One security measure QNAP took in January inconvenienced some users when it used its multi-layered auto-update system to force a security update. The ransomware had already spread to thousands of systems by then, causing a crisis, but others lost data after the update.

Asustor NAS drives also suffered Deadbolt attacks in February. Much like QNAP, Asustor advised users to take their devices offline. However, the company responded to Deadbolt with a security update in March.

Permalink to story.

 

Bullwinkle M

Posts: 709   +600
Hey, here's a great idea....

Why not make it secure before you sell it?

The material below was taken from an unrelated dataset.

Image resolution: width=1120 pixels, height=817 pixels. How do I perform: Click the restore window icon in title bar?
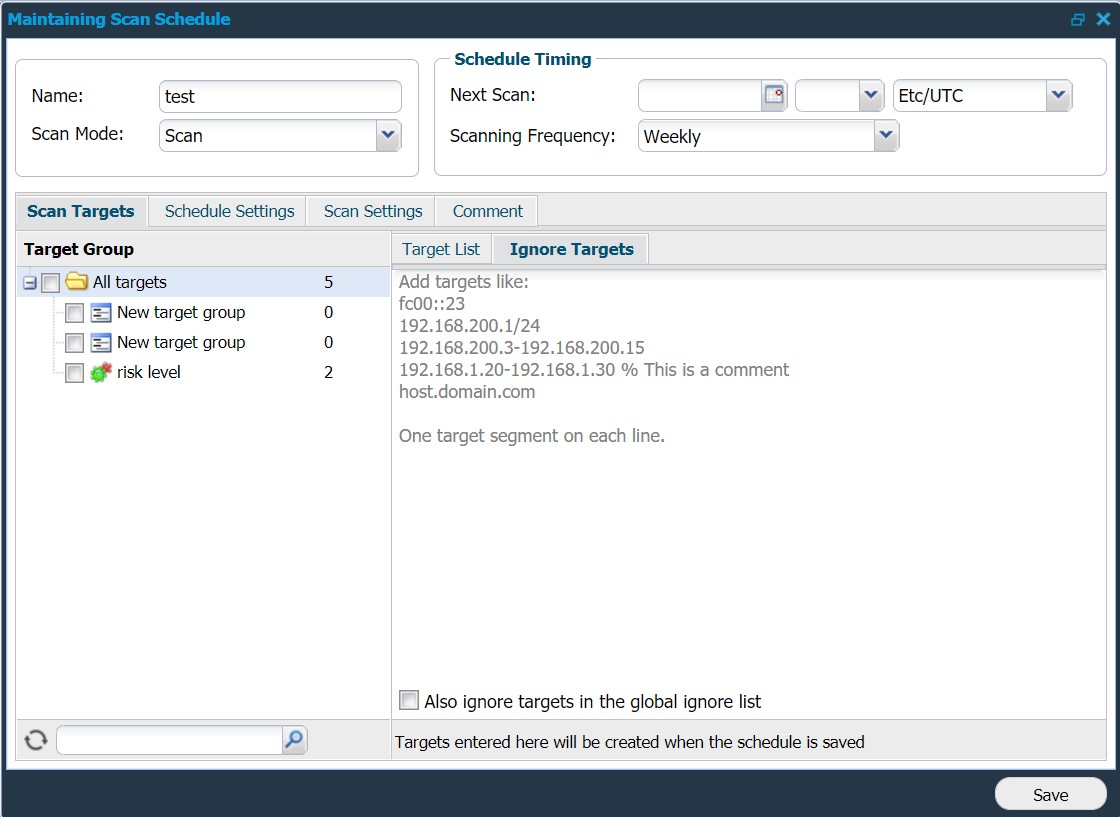pyautogui.click(x=1078, y=19)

Disabling Internet connection at the factory would be so much easier and there would never be a need for a firmware update to brick the device

No?
Too much trouble for the manufacturer?

I guess you're right, let the buyer deal with ransomware, wipers and defective firmware updates

Well then, how about that write protect switch I was asking for 25 years ago and am still waiting for?

Does a 15 cent switch eat too much of the profit ?

Yeah, OK, when your right, you're right....
It is much cheaper to let the customers lose everything when the drives are full with critical data and really need to be protected, but.....
Yeah, screw the customer......short term profits are still profits!
 
Last edited:

Dimitriid

Posts: 2,203   +4,239
I've got a better suggestion but it takes extra steps:

1) Make sure your QNAP unit has an x86 chip in it
2) Make sure it has hdmi out or pci-e so you can at least temporarily plug in a gpu

After that's done you can install Truenas Scale on it: it will let you set a ZFS pool out of the drives and you can get into the bios so it always boots from a usb drive or m.2 drive if you have a slot for it but I've seen a lot of people report it works and it will be a hell of a lot safer to run than their wide open OS they just can't patch. In fact Truenas Scale probably has a lot more features you can use too to boot you just gotta well, get to boot it first.